*** SUPPLIED DATA ***

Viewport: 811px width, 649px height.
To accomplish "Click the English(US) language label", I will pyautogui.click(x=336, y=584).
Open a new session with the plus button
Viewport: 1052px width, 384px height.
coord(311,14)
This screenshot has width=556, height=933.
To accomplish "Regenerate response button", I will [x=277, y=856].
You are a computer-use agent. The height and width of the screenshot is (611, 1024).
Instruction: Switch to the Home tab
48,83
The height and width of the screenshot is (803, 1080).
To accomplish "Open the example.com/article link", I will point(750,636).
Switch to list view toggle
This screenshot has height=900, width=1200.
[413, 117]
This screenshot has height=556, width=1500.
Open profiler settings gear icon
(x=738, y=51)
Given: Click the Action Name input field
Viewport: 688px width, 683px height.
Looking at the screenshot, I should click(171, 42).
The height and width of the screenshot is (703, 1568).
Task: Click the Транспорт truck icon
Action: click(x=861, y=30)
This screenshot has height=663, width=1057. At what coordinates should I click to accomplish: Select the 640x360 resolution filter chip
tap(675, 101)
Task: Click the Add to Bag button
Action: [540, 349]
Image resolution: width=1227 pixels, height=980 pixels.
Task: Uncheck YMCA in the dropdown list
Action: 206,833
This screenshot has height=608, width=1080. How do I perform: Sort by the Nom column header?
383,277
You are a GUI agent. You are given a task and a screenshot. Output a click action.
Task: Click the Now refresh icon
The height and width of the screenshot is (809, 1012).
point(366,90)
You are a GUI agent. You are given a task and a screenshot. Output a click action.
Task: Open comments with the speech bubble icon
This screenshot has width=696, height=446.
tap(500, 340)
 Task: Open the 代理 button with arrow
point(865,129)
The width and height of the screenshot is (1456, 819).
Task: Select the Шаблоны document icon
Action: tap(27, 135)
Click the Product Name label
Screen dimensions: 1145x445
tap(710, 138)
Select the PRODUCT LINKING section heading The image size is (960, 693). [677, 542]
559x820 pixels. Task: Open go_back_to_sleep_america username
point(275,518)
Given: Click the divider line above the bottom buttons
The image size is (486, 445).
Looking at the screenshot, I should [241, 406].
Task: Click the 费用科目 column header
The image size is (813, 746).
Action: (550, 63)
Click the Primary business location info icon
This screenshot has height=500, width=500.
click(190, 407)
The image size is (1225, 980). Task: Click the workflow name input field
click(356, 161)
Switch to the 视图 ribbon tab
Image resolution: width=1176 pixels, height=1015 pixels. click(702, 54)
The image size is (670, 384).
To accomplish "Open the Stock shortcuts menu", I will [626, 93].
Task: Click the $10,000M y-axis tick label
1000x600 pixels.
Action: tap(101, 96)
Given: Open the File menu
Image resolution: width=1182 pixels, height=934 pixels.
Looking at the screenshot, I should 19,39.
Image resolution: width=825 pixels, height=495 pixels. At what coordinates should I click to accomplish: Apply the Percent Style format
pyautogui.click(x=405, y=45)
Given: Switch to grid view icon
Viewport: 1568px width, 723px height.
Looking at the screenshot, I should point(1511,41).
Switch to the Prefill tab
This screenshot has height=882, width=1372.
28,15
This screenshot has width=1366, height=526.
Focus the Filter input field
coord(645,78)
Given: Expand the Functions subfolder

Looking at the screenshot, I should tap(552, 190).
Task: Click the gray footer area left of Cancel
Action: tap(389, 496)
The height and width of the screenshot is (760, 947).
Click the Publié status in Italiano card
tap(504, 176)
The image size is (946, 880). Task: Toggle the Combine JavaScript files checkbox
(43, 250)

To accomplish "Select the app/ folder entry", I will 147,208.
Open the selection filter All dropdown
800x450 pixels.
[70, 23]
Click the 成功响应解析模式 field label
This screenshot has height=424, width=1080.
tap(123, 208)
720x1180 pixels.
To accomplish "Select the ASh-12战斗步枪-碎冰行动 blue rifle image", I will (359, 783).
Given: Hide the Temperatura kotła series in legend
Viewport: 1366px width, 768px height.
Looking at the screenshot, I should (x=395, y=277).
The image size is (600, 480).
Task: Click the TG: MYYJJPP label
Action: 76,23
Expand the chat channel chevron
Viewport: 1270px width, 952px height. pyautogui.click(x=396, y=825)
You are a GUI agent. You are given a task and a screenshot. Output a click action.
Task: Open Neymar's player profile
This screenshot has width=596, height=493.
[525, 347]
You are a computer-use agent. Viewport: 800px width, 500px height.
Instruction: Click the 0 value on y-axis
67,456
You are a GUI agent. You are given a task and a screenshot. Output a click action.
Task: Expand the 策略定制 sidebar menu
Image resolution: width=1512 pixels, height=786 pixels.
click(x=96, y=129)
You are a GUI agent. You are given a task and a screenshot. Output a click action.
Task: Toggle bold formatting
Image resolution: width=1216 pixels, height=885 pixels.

*** End of SUPPLIED DATA ***

BRIEF
With nothing added or dropped, write out every entry.

SOLUTION
Viewport: 811px width, 649px height.
To accomplish "Click the English(US) language label", I will pyautogui.click(x=336, y=584).
Open a new session with the plus button
Viewport: 1052px width, 384px height.
coord(311,14)
This screenshot has width=556, height=933.
To accomplish "Regenerate response button", I will [x=277, y=856].
You are a computer-use agent. The height and width of the screenshot is (611, 1024).
Instruction: Switch to the Home tab
48,83
The height and width of the screenshot is (803, 1080).
To accomplish "Open the example.com/article link", I will point(750,636).
Switch to list view toggle
This screenshot has height=900, width=1200.
[413, 117]
This screenshot has height=556, width=1500.
Open profiler settings gear icon
(x=738, y=51)
Given: Click the Action Name input field
Viewport: 688px width, 683px height.
Looking at the screenshot, I should click(171, 42).
The height and width of the screenshot is (703, 1568).
Task: Click the Транспорт truck icon
Action: click(x=861, y=30)
This screenshot has height=663, width=1057. At what coordinates should I click to accomplish: Select the 640x360 resolution filter chip
tap(675, 101)
Task: Click the Add to Bag button
Action: [540, 349]
Image resolution: width=1227 pixels, height=980 pixels.
Task: Uncheck YMCA in the dropdown list
Action: 206,833
This screenshot has height=608, width=1080. How do I perform: Sort by the Nom column header?
383,277
You are a GUI agent. You are given a task and a screenshot. Output a click action.
Task: Click the Now refresh icon
The height and width of the screenshot is (809, 1012).
point(366,90)
You are a GUI agent. You are given a task and a screenshot. Output a click action.
Task: Open comments with the speech bubble icon
This screenshot has width=696, height=446.
tap(500, 340)
 Task: Open the 代理 button with arrow
point(865,129)
The width and height of the screenshot is (1456, 819).
Task: Select the Шаблоны document icon
Action: tap(27, 135)
Click the Product Name label
Screen dimensions: 1145x445
tap(710, 138)
Select the PRODUCT LINKING section heading The image size is (960, 693). [677, 542]
559x820 pixels. Task: Open go_back_to_sleep_america username
point(275,518)
Given: Click the divider line above the bottom buttons
The image size is (486, 445).
Looking at the screenshot, I should [241, 406].
Task: Click the 费用科目 column header
The image size is (813, 746).
Action: (550, 63)
Click the Primary business location info icon
This screenshot has height=500, width=500.
click(190, 407)
The image size is (1225, 980). Task: Click the workflow name input field
click(356, 161)
Switch to the 视图 ribbon tab
Image resolution: width=1176 pixels, height=1015 pixels. click(702, 54)
The image size is (670, 384).
To accomplish "Open the Stock shortcuts menu", I will [626, 93].
Task: Click the $10,000M y-axis tick label
1000x600 pixels.
Action: tap(101, 96)
Given: Open the File menu
Image resolution: width=1182 pixels, height=934 pixels.
Looking at the screenshot, I should 19,39.
Image resolution: width=825 pixels, height=495 pixels. At what coordinates should I click to accomplish: Apply the Percent Style format
pyautogui.click(x=405, y=45)
Given: Switch to grid view icon
Viewport: 1568px width, 723px height.
Looking at the screenshot, I should point(1511,41).
Switch to the Prefill tab
This screenshot has height=882, width=1372.
28,15
This screenshot has width=1366, height=526.
Focus the Filter input field
coord(645,78)
Given: Expand the Functions subfolder

Looking at the screenshot, I should tap(552, 190).
Task: Click the gray footer area left of Cancel
Action: tap(389, 496)
The height and width of the screenshot is (760, 947).
Click the Publié status in Italiano card
tap(504, 176)
The image size is (946, 880). Task: Toggle the Combine JavaScript files checkbox
(43, 250)

To accomplish "Select the app/ folder entry", I will 147,208.
Open the selection filter All dropdown
800x450 pixels.
[70, 23]
Click the 成功响应解析模式 field label
This screenshot has height=424, width=1080.
tap(123, 208)
720x1180 pixels.
To accomplish "Select the ASh-12战斗步枪-碎冰行动 blue rifle image", I will (359, 783).
Given: Hide the Temperatura kotła series in legend
Viewport: 1366px width, 768px height.
Looking at the screenshot, I should (x=395, y=277).
The image size is (600, 480).
Task: Click the TG: MYYJJPP label
Action: 76,23
Expand the chat channel chevron
Viewport: 1270px width, 952px height. pyautogui.click(x=396, y=825)
You are a GUI agent. You are given a task and a screenshot. Output a click action.
Task: Open Neymar's player profile
This screenshot has width=596, height=493.
[525, 347]
You are a computer-use agent. Viewport: 800px width, 500px height.
Instruction: Click the 0 value on y-axis
67,456
You are a GUI agent. You are given a task and a screenshot. Output a click action.
Task: Expand the 策略定制 sidebar menu
Image resolution: width=1512 pixels, height=786 pixels.
click(x=96, y=129)
You are a GUI agent. You are given a task and a screenshot. Output a click action.
Task: Toggle bold formatting
Image resolution: width=1216 pixels, height=885 pixels.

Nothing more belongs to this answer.